What needs to be done :: Look for "Task: Click the Cookies item name" in the records below, then copy that line and every line after it, exactly and with nothing added.

Data to process ::
------------------------------------------------

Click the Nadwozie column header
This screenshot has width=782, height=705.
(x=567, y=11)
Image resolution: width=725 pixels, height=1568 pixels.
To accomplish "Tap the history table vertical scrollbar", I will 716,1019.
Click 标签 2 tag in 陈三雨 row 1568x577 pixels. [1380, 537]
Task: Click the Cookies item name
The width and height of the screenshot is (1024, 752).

------------------------------------------------

Answer to this problem ::
Task: Click the Cookies item name
The width and height of the screenshot is (1024, 752).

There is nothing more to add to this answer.